It's easy to obsess over your baby's bowel movements. With more than 2,000 diaper changes during the first year alone, you've got plenty of opportunities to study the color, texture, odor, and frequency of your child's stools. His poop profile depends a lot on age and diet, and getting to know what's normal for your baby is key to spotting problems such as diarrhea or an allergy.
Your newborn's first few dirty diapers will contain sticky, tar-like, green-black stool called meconium. Once this passes out of his system, his BMs will take on the telltale features of breast-milk- or formula-derived poop.
If you're nursing, your baby will likely have seedy, runny, mustard-yellow stools that don't have much of an odor. In the first weeks, she'll have at least four bowel movements a day; breastfed newborns commonly poop after every feeding-up to a dozen times a day.
Babies on formula tend to poop less often -- about three or four times a day. Their stools are usually greenish or dark yellow, more solid, and smellier.

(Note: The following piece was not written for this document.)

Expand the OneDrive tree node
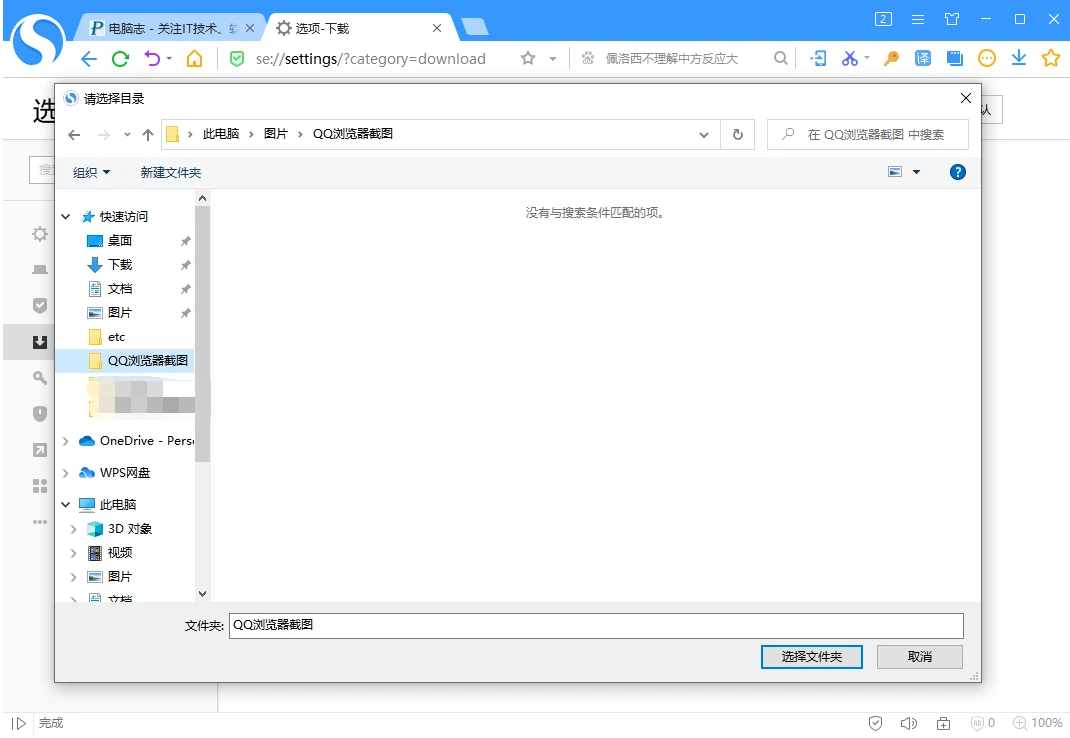Viewport: 1070px width, 738px height. [x=66, y=441]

Regardless of whether he's on breast milk, formula, or both, your child's bowel movements will become less frequent as he gets older. By 4 months, most infants average about two poops a day, says Houston pediatric gastroenterologist Bryan Vartabedian, M.D., author of First Foods (St. Martin's, 2001). "But the frequency is less important than the consistency and effort it takes your child to pass his stools," he notes. "It's fine if your baby goes just once every three days as long as his stool remains soft, he's gaining weight, and he has no abdominal pain or bloating."
Babies on Solid Foods
Diaper changes get more unpleasant at 4 to 6 months, when your baby starts solid foods. The sugars in fruit and vegetables change the amount and types of bacteria in your child's colon. This usually doesn't affect the frequency of bowel movements, but stools may become browner, firmer, and downright stinky. They can sometimes take on the colors of your baby's last meal, so don't be surprised if you open her diaper and find bright-orange poop (the likely remains of the strained carrots she consumed). Once your child starts eating chunkier foods, it's normal to see undigested bits -- peas or pasta, for instance -- in her stools.